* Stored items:

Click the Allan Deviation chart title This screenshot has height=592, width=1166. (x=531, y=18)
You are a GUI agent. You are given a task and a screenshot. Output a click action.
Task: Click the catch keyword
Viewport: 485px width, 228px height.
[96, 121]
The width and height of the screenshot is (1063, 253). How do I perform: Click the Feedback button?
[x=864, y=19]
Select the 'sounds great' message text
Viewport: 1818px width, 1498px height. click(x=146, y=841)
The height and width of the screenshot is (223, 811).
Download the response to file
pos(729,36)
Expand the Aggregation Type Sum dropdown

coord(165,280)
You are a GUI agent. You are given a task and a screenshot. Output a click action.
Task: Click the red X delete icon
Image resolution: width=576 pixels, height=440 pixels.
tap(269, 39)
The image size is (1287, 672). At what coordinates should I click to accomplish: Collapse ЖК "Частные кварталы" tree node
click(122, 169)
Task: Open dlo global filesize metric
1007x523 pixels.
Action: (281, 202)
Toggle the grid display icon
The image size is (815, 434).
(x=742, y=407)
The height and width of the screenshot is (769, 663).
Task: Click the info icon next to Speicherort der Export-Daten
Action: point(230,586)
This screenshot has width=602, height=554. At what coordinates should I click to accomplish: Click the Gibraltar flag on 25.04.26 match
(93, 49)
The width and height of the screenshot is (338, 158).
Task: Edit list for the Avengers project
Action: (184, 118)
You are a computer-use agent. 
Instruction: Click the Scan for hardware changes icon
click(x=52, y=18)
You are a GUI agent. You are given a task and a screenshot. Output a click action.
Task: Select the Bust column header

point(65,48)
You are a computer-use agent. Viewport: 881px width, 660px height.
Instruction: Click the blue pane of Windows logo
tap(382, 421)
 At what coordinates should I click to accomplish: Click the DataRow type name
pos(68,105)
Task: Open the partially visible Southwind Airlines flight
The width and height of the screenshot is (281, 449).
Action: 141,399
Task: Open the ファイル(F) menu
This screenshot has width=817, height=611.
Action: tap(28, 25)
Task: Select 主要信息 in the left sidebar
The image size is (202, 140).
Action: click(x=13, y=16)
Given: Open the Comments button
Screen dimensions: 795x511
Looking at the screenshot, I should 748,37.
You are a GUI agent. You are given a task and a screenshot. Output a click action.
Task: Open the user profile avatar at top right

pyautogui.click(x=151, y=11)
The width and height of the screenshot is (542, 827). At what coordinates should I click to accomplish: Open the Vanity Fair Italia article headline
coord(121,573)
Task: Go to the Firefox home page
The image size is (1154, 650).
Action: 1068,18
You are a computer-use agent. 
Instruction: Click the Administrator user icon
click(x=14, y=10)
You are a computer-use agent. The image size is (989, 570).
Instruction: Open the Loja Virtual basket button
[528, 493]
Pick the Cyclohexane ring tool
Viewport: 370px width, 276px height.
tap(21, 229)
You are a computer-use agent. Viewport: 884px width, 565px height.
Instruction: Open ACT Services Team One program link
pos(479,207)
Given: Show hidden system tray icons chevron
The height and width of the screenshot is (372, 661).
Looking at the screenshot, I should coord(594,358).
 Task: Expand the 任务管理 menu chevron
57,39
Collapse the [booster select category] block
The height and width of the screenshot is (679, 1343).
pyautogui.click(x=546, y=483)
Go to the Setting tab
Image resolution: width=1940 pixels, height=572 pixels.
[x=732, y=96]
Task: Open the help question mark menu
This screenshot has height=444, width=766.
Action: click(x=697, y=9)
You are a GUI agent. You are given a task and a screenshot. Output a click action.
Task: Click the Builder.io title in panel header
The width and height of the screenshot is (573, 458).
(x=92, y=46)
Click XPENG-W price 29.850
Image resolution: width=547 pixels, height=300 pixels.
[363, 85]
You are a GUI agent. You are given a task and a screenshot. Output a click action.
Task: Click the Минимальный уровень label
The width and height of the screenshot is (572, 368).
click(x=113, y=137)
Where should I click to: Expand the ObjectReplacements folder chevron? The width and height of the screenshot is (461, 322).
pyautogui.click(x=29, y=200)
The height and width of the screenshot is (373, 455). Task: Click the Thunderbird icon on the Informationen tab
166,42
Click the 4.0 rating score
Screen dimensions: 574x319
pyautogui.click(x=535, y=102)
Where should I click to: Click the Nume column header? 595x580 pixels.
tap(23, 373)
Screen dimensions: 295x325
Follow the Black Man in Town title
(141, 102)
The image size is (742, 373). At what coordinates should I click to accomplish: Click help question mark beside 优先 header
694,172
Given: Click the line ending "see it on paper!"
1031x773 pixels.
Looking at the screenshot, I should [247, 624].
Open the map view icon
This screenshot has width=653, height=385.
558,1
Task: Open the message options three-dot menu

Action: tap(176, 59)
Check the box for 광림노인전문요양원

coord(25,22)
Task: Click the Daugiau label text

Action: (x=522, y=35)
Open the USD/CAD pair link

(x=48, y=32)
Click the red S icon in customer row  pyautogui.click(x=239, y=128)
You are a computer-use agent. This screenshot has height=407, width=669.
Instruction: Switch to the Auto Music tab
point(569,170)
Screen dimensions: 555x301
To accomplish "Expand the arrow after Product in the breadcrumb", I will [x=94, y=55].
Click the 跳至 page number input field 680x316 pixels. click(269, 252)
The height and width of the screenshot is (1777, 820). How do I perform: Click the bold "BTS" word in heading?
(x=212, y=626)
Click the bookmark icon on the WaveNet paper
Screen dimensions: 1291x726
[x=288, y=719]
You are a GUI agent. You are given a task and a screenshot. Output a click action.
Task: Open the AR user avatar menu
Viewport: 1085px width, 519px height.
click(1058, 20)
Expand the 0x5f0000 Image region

* WORK TASK:
Write out the records once more, precisely as they stand.

* SOLUTION TO THIS TASK:
Click the Allan Deviation chart title This screenshot has height=592, width=1166. (x=531, y=18)
You are a GUI agent. You are given a task and a screenshot. Output a click action.
Task: Click the catch keyword
Viewport: 485px width, 228px height.
[96, 121]
The width and height of the screenshot is (1063, 253). How do I perform: Click the Feedback button?
[x=864, y=19]
Select the 'sounds great' message text
Viewport: 1818px width, 1498px height. click(x=146, y=841)
The height and width of the screenshot is (223, 811).
Download the response to file
pos(729,36)
Expand the Aggregation Type Sum dropdown

coord(165,280)
You are a GUI agent. You are given a task and a screenshot. Output a click action.
Task: Click the red X delete icon
Image resolution: width=576 pixels, height=440 pixels.
tap(269, 39)
The image size is (1287, 672). At what coordinates should I click to accomplish: Collapse ЖК "Частные кварталы" tree node
click(122, 169)
Task: Open dlo global filesize metric
1007x523 pixels.
Action: (281, 202)
Toggle the grid display icon
The image size is (815, 434).
(x=742, y=407)
The height and width of the screenshot is (769, 663).
Task: Click the info icon next to Speicherort der Export-Daten
Action: point(230,586)
This screenshot has width=602, height=554. At what coordinates should I click to accomplish: Click the Gibraltar flag on 25.04.26 match
(93, 49)
The width and height of the screenshot is (338, 158).
Task: Edit list for the Avengers project
Action: (184, 118)
You are a computer-use agent. 
Instruction: Click the Scan for hardware changes icon
click(x=52, y=18)
You are a GUI agent. You are given a task and a screenshot. Output a click action.
Task: Select the Bust column header

point(65,48)
You are a computer-use agent. Viewport: 881px width, 660px height.
Instruction: Click the blue pane of Windows logo
tap(382, 421)
 At what coordinates should I click to accomplish: Click the DataRow type name
pos(68,105)
Task: Open the partially visible Southwind Airlines flight
The width and height of the screenshot is (281, 449).
Action: 141,399
Task: Open the ファイル(F) menu
This screenshot has width=817, height=611.
Action: tap(28, 25)
Task: Select 主要信息 in the left sidebar
The image size is (202, 140).
Action: click(x=13, y=16)
Given: Open the Comments button
Screen dimensions: 795x511
Looking at the screenshot, I should 748,37.
You are a GUI agent. You are given a task and a screenshot. Output a click action.
Task: Open the user profile avatar at top right

pyautogui.click(x=151, y=11)
The width and height of the screenshot is (542, 827). At what coordinates should I click to accomplish: Open the Vanity Fair Italia article headline
coord(121,573)
Task: Go to the Firefox home page
The image size is (1154, 650).
Action: 1068,18
You are a computer-use agent. 
Instruction: Click the Administrator user icon
click(x=14, y=10)
You are a computer-use agent. The image size is (989, 570).
Instruction: Open the Loja Virtual basket button
[528, 493]
Pick the Cyclohexane ring tool
Viewport: 370px width, 276px height.
tap(21, 229)
You are a computer-use agent. Viewport: 884px width, 565px height.
Instruction: Open ACT Services Team One program link
pos(479,207)
Given: Show hidden system tray icons chevron
The height and width of the screenshot is (372, 661).
Looking at the screenshot, I should coord(594,358).
 Task: Expand the 任务管理 menu chevron
57,39
Collapse the [booster select category] block
The height and width of the screenshot is (679, 1343).
pyautogui.click(x=546, y=483)
Go to the Setting tab
Image resolution: width=1940 pixels, height=572 pixels.
[x=732, y=96]
Task: Open the help question mark menu
This screenshot has height=444, width=766.
Action: click(x=697, y=9)
You are a GUI agent. You are given a task and a screenshot. Output a click action.
Task: Click the Builder.io title in panel header
The width and height of the screenshot is (573, 458).
(x=92, y=46)
Click XPENG-W price 29.850
Image resolution: width=547 pixels, height=300 pixels.
[363, 85]
You are a GUI agent. You are given a task and a screenshot. Output a click action.
Task: Click the Минимальный уровень label
The width and height of the screenshot is (572, 368).
click(x=113, y=137)
Where should I click to: Expand the ObjectReplacements folder chevron? The width and height of the screenshot is (461, 322).
pyautogui.click(x=29, y=200)
The height and width of the screenshot is (373, 455). Task: Click the Thunderbird icon on the Informationen tab
166,42
Click the 4.0 rating score
Screen dimensions: 574x319
pyautogui.click(x=535, y=102)
Where should I click to: Click the Nume column header? 595x580 pixels.
tap(23, 373)
Screen dimensions: 295x325
Follow the Black Man in Town title
(141, 102)
The image size is (742, 373). At what coordinates should I click to accomplish: Click help question mark beside 优先 header
694,172
Given: Click the line ending "see it on paper!"
1031x773 pixels.
Looking at the screenshot, I should [247, 624].
Open the map view icon
This screenshot has width=653, height=385.
558,1
Task: Open the message options three-dot menu

Action: tap(176, 59)
Check the box for 광림노인전문요양원

coord(25,22)
Task: Click the Daugiau label text

Action: (x=522, y=35)
Open the USD/CAD pair link

(x=48, y=32)
Click the red S icon in customer row  pyautogui.click(x=239, y=128)
You are a computer-use agent. This screenshot has height=407, width=669.
Instruction: Switch to the Auto Music tab
point(569,170)
Screen dimensions: 555x301
To accomplish "Expand the arrow after Product in the breadcrumb", I will [x=94, y=55].
Click the 跳至 page number input field 680x316 pixels. click(269, 252)
The height and width of the screenshot is (1777, 820). How do I perform: Click the bold "BTS" word in heading?
(x=212, y=626)
Click the bookmark icon on the WaveNet paper
Screen dimensions: 1291x726
[x=288, y=719]
You are a GUI agent. You are given a task and a screenshot. Output a click action.
Task: Open the AR user avatar menu
Viewport: 1085px width, 519px height.
click(1058, 20)
Expand the 0x5f0000 Image region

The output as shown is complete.